Joining dissimilar materials is often more difficult than joining the same material or alloys with minor differences in composition; however, many dissimilar materials can be joined successfully with the appropriate joining process and specialized procedures.
Since 1970, over 20,000 articles have been published on dissimilar material joining (DMJ). Most of the DMJ research during this period of time has been associated with metallic systems most commonly used in industry including carbon and low-alloy steels, stainless steel, nickel, copper, and aluminum alloys. There has also been increasing research of DMJ involving titanium alloys, ceramics, polymers, and composites materials starting from the 1980s and 1990s. Increased use of these materials for engineering applications is growing because of special performance requirements for corrosion resistance, high strength-to-weight ratio, erosion resistance, or high-temperature strength.
Our work with solid-state joining technologies, especially very high power ultrasonic additive manufacturing (VHP/UAM, or simply UAM), inertia welding, and friction stir welding is leading to many exciting new developments and design opportunities.
A number of factors must be taken into consideration when designing a dissimilar material joint, including:
- Joint design and material thicknesses
- Differences in melting temperature
- Thermal expansion-contraction mismatch during joining and in service
- Fixturing and constraint effects on joining stresses
- Formation of brittle intermetallic compounds during joining which may lead to brittle joints
- Heating and cooling rate effects on the microstructure of the joint, which may affect the strength and precision control of heat input
- Needs for pre and post heating to minimize stresses during welding and cooling
- Needs for composite transition materials or special filler materials during joining
- Potential for galvanic corrosion problems in service
A key finding from EWI’s long history and experience with joining dissimilar materials is that no one process or set of processing parameters is best or fits all situations for all material combinations. Each process has advantages and limitations. A dissimilar material joint is best viewed as a special application with unique requirements. Successful dissimilar metal joints are often vital for the technical performance and commercial success of a design, frequently requiring proprietary development work. For these reasons, relatively few case studies of dissimilar materials joining have been published in open literature.

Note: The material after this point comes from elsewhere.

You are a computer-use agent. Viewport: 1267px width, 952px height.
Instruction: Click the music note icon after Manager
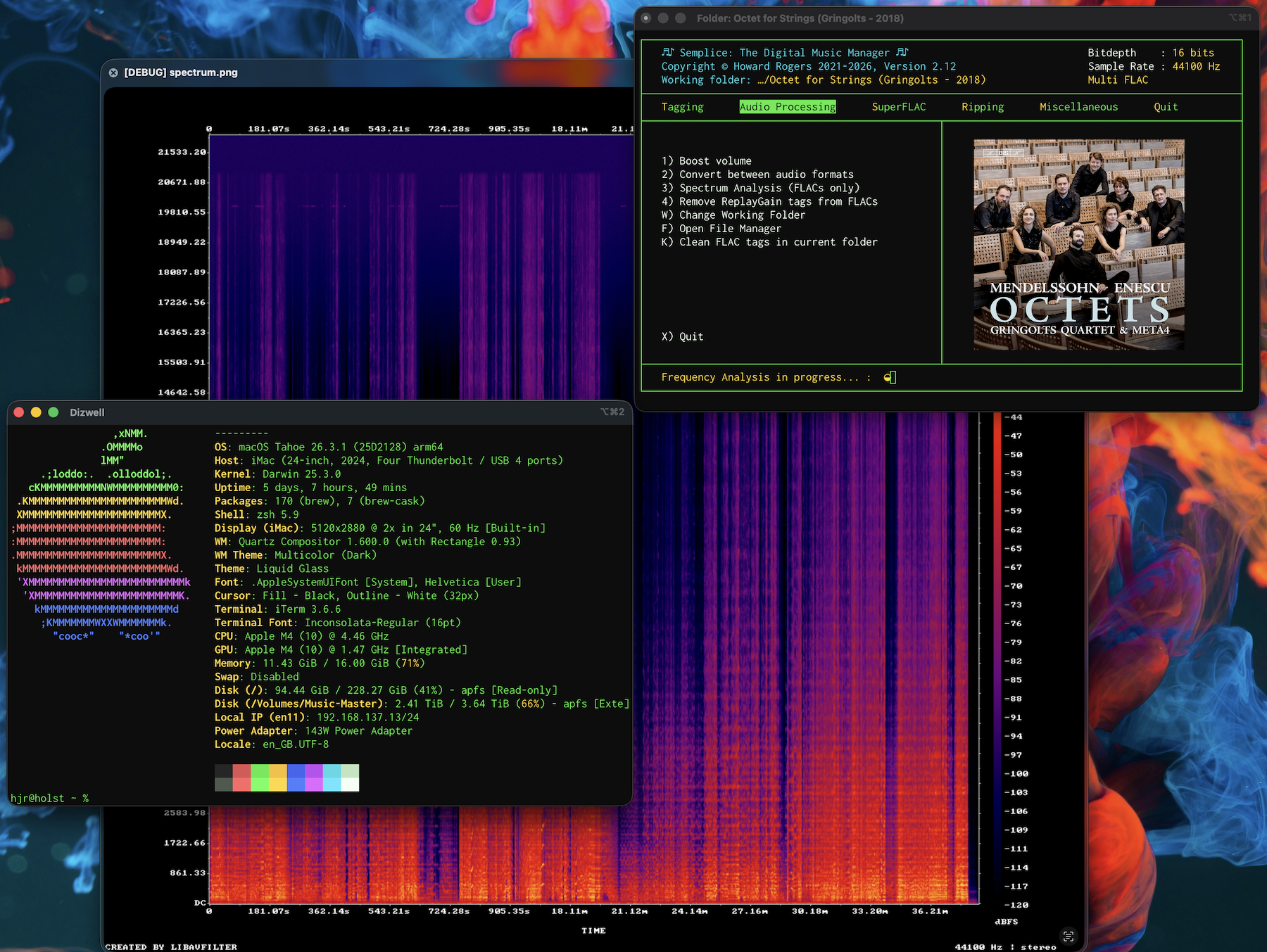(902, 53)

Joining processes for dissimilar materials may be grouped as follows:
- Fusion arc welding processes: shielded metal arc welding (SMAW), gas tungsten arc welding (GTAW or TIG), gas metal arc welding (GMAW), and plasma arc welding (PAW)
- Other fusion welding processes: laser welding, resistance spot and projection welding, resistance seam cladding, flash butt welding, plasma arc, and electron beam welding
- Solid-state joining processes: friction stir welding, ultrasonic welding, friction and inertia welding, diffusion bonding, explosive bonding, and roll cladding
- Brazing and soldering
- Adhesive bonding
EWI has considerable experience, working with our members to develop joining methods for a wide variety of dissimilar materials using most of these processes. Our work ranges from small-scale, microjoining applications to large-scale industrial efforts. Figure 3 shows our Very High Power/Ultrasonic Additive Manufacturing (UAM) system. This system builds up structures from strip materials using high power ultrasonic welding, performing machining as needed with each layer, and providing the capability to build up unique structures from dissimilar metals. As an example, watch our video of this system creating decorative pins from copper and aluminum materials.
EWI is also advancing soldering technology for dissimilar materials with our patented active solder alloy, EWI SonicSolder(TM), which works in conjunction with the ultrasonic soldering process. Ultrasonic soldering with EWI SonicSolder offers the advantages of fluxless, lead-free soldering with the ability to join difficult-to-wet materials.